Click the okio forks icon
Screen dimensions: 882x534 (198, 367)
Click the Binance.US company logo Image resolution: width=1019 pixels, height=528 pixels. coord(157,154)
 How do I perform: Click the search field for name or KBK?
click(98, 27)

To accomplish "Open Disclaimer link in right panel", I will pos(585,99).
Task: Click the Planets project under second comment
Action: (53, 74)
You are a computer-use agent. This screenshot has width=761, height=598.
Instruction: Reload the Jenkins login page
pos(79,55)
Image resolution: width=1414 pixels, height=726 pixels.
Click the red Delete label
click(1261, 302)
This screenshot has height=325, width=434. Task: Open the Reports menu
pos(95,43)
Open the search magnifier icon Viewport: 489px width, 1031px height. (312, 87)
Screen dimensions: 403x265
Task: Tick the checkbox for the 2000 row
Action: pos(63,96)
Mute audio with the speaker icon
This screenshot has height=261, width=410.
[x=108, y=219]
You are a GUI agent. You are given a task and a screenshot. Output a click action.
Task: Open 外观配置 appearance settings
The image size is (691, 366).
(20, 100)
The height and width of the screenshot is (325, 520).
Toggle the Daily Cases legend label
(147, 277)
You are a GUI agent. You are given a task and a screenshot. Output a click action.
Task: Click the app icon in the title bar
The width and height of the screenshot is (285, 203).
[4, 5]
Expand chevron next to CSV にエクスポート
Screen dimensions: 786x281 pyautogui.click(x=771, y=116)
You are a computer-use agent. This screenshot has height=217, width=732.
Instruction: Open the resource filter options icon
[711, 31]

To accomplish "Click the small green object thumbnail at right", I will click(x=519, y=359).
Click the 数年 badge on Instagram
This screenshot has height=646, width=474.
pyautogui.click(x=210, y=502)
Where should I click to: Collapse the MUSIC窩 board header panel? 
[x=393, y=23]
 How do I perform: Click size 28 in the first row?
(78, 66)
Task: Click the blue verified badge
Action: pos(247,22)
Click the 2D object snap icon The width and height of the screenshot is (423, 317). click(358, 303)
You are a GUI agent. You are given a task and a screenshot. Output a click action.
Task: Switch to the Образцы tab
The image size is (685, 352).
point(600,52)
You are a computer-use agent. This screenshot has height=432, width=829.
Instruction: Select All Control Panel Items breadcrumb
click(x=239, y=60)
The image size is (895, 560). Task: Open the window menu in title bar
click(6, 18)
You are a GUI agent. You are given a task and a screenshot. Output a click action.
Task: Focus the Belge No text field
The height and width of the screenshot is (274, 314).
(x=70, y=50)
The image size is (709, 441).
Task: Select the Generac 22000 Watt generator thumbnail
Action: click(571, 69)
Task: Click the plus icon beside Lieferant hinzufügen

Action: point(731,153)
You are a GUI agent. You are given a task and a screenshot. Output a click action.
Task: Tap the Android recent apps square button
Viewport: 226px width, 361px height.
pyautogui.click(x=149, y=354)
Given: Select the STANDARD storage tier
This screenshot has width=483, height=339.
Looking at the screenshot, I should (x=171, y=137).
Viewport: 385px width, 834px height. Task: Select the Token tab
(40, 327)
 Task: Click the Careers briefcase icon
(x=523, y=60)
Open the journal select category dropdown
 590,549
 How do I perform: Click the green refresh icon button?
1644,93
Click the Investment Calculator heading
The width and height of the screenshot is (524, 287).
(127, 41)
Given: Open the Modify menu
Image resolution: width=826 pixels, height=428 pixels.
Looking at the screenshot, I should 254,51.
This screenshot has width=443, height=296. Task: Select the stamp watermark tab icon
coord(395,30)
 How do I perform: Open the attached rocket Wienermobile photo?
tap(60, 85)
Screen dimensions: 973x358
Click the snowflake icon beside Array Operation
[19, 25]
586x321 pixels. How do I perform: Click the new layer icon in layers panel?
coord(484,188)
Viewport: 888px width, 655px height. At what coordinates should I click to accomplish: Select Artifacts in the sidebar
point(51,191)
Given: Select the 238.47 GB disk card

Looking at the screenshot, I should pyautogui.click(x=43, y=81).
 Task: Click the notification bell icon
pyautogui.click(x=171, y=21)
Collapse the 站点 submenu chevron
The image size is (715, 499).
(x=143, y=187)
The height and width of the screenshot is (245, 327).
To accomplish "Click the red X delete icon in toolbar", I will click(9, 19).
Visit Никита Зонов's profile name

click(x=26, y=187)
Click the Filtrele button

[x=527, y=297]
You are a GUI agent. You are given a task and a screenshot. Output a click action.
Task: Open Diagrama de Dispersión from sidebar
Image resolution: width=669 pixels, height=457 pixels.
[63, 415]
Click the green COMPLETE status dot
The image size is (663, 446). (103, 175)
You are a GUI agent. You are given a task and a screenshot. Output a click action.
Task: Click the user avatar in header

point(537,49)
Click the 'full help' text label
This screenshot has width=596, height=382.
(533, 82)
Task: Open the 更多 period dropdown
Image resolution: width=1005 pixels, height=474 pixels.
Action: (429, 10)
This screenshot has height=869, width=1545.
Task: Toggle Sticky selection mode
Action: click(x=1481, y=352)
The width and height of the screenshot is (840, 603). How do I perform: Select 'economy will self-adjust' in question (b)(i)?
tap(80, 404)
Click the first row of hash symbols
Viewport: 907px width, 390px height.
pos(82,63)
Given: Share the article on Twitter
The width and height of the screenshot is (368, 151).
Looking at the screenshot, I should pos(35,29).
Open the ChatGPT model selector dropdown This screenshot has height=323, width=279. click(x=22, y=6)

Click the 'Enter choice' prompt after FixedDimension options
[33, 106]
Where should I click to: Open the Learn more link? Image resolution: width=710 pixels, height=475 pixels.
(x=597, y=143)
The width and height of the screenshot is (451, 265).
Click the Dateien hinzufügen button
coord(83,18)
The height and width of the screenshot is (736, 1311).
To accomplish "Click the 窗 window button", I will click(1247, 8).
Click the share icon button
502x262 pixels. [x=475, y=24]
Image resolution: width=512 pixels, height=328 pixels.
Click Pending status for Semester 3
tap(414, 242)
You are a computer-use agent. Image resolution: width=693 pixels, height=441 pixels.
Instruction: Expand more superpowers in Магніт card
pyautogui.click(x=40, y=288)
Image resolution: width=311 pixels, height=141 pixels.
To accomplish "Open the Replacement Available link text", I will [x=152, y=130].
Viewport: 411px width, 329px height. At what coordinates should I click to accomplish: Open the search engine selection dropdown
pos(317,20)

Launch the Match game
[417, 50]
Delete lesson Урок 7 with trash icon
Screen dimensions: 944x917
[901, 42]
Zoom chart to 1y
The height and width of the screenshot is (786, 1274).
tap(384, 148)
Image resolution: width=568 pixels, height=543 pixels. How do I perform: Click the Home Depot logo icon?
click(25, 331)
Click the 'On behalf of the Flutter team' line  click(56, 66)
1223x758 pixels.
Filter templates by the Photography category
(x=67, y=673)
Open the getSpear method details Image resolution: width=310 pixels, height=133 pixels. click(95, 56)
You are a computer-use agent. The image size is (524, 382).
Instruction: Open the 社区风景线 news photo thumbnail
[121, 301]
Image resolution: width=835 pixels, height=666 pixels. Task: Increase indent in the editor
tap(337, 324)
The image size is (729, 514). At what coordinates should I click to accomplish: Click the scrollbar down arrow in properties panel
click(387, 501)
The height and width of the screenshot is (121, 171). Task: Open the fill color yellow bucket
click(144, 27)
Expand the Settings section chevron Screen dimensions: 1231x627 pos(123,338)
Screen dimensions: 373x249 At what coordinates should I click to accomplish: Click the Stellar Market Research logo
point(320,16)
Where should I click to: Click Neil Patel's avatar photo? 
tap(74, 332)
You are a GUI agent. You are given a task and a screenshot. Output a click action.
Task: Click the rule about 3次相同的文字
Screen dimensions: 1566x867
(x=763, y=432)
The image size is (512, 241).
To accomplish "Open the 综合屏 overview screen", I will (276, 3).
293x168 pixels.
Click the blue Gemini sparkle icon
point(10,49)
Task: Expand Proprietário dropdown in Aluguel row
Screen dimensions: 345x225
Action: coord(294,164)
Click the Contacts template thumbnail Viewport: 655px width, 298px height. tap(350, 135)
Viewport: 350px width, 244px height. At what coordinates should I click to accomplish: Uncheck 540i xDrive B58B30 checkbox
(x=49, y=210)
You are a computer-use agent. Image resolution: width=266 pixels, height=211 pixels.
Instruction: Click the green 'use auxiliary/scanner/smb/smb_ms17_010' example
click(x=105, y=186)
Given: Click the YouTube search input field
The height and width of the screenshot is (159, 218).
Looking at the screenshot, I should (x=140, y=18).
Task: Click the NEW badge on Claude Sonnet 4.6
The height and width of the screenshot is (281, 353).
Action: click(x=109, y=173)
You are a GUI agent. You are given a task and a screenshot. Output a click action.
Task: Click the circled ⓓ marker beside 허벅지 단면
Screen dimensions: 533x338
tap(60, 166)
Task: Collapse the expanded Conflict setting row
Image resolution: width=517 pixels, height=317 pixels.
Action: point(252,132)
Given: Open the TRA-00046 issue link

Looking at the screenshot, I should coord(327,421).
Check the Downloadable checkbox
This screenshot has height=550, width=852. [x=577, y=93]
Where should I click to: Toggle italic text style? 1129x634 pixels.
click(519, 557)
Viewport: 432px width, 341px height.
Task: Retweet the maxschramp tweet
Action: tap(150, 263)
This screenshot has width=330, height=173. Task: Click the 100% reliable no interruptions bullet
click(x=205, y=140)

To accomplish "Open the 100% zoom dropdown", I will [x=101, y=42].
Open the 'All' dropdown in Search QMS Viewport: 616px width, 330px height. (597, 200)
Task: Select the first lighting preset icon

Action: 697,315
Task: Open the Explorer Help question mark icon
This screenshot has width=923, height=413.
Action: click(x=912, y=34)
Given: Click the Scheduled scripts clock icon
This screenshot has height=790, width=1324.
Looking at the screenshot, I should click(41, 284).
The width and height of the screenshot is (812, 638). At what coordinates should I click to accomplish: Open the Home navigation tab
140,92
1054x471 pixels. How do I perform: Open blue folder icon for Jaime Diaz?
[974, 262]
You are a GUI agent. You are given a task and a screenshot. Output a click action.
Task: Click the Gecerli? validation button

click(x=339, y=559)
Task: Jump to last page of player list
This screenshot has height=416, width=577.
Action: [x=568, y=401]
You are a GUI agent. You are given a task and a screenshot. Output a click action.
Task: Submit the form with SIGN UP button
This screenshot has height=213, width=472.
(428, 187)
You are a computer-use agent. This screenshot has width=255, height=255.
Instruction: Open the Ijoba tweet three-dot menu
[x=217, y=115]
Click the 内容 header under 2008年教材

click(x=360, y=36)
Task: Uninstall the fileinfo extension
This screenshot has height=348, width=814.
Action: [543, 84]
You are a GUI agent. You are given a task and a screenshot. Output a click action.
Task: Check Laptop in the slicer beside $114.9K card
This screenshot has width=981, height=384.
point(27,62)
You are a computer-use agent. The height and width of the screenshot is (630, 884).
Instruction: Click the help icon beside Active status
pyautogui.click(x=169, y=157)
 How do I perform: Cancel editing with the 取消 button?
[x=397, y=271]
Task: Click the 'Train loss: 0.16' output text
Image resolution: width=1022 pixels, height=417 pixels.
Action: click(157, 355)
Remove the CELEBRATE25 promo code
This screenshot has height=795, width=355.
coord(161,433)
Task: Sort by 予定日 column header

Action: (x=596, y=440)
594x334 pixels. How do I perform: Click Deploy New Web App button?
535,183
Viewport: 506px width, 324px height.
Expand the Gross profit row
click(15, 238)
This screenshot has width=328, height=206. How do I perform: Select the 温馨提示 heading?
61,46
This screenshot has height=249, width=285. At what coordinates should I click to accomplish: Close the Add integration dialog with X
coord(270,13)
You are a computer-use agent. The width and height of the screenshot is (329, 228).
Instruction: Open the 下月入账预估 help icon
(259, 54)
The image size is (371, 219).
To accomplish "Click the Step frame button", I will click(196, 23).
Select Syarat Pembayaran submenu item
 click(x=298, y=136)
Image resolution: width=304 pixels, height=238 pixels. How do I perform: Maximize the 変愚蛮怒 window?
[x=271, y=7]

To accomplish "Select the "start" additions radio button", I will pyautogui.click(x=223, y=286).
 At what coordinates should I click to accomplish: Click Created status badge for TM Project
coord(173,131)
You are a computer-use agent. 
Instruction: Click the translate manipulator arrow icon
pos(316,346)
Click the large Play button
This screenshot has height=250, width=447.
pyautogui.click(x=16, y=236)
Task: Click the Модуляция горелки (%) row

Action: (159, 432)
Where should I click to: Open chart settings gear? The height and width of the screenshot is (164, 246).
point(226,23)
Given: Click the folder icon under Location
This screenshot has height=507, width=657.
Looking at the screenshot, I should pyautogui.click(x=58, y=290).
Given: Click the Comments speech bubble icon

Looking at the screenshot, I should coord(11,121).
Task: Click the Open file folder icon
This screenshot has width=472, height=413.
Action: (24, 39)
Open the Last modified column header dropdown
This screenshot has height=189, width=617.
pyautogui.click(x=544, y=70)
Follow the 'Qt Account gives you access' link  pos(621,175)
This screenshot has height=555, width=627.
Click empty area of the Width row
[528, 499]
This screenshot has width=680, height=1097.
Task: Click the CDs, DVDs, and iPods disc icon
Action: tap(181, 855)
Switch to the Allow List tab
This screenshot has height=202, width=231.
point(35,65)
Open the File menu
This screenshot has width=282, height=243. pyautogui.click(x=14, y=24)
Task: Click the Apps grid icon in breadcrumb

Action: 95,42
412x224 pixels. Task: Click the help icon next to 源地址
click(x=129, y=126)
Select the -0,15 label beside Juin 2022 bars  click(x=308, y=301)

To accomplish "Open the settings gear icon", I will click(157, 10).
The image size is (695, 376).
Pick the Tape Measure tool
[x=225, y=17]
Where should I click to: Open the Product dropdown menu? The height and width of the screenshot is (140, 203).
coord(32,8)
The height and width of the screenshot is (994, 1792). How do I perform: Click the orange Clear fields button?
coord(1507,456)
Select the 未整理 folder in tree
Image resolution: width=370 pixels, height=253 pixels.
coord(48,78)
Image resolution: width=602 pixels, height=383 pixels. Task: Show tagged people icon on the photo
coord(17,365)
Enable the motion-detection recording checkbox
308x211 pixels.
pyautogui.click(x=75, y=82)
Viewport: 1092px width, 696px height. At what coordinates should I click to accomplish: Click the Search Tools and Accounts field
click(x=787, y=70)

——

What you give back should be only the lines of the records above, starting at the line with "Instruction: Select All" and ending at the line with "Task: Focus the Belge No text field", restated word for word.

▶ _SOLUTION TO THIS PROBLEM_
Instruction: Select All Control Panel Items breadcrumb
click(x=239, y=60)
The image size is (895, 560). Task: Open the window menu in title bar
click(6, 18)
You are a GUI agent. You are given a task and a screenshot. Output a click action.
Task: Focus the Belge No text field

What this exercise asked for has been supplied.